# Selected excerpt:
.....
Son Soubert, a leader of the

anti-Ieng Mouly faction of BLDP, has already indicated he would talk to Rainsy

about a new party.

Similarly, Rainsy said he could pick up support from

unhappy members of Funcinpec if they find at the congress that "they cannot

influence the leadership of Funcinpec any longer."

Mouly, head of one of

the BLDP factions and Minister of Information, said he did not believe the BLDP

would lose members to a new Rainsy party.

"No, I don't think so," he

said, adding, "It's the right of everyone to choose a party."

First Prime

Minister Norodom Ranariddh, head of Funcinpec, was not available for comment, a

spokesman said.

While in the United States in August Rainsy met with

several U.S. senators and congressmen and their staff to discuss what he said

was a deteriorating human rights situation in Cambodia.

He said he

delivered a message of concern about "the human rights situation, democratic

values, the situation with the MPs and the journalists who have been

arrested."
.....
# What you will do:
Write the next few paragraphs of the news excerpt above about Rainsy and Cambodian party politics, beginning immediately after its final sentence.

# Entries shown:
.....
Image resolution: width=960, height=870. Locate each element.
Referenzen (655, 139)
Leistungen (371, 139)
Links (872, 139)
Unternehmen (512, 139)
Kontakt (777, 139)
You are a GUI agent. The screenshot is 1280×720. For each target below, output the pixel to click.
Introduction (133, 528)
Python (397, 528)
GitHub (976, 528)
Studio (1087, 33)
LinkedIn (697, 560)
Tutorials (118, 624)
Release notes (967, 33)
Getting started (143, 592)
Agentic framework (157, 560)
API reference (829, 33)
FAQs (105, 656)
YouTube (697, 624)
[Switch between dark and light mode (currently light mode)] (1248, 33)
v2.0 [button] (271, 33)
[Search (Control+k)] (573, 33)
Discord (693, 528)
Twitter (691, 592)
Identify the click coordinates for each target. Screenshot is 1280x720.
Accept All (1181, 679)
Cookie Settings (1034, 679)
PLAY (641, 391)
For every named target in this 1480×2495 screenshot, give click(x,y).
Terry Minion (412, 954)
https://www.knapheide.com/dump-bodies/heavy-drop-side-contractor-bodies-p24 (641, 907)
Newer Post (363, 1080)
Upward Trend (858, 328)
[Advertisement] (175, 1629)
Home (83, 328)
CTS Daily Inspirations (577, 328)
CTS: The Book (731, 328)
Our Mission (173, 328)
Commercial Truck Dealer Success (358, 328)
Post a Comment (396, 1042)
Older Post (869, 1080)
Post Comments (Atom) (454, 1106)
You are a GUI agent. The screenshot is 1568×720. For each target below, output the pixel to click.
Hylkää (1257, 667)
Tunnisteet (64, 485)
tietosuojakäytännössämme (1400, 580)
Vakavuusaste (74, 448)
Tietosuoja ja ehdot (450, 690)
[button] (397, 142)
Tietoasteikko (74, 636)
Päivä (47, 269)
.....
# Result for this exercise:
"I told them I hope I remain an isolated case, but I am afraid

I have set a precedent," he said.

He said he spent several days meeting

with Cambodian-Americans in California, Oregon, Massachusetts and Rhode Island

and raised money for an NGO that will work to alleviate the food shortage in

Cambodia. The aim of the organization is to dig wells and build canals to help

rice growing villages.

Rainsy is now in Australia, where he planned to

meet with opposition leaders and Senator Garath Evans, the Australian foreign

minister.

In October he will press ahead for a judgement in Bucharest,

the capital of Romania, where the Interparliamentary Union is scheduled to take

up his expulsion from the National Assembly. He said he expected the union to

determine, as its staff already has, that his expulsion in June was

illegal.

He said he didn't know if he would ever be reinstated to the

Cambodian assembly, but he would do every thing possible to carry out his fight

legally.

"Whether the Cambodian government will abide by the decision is

another story," he said.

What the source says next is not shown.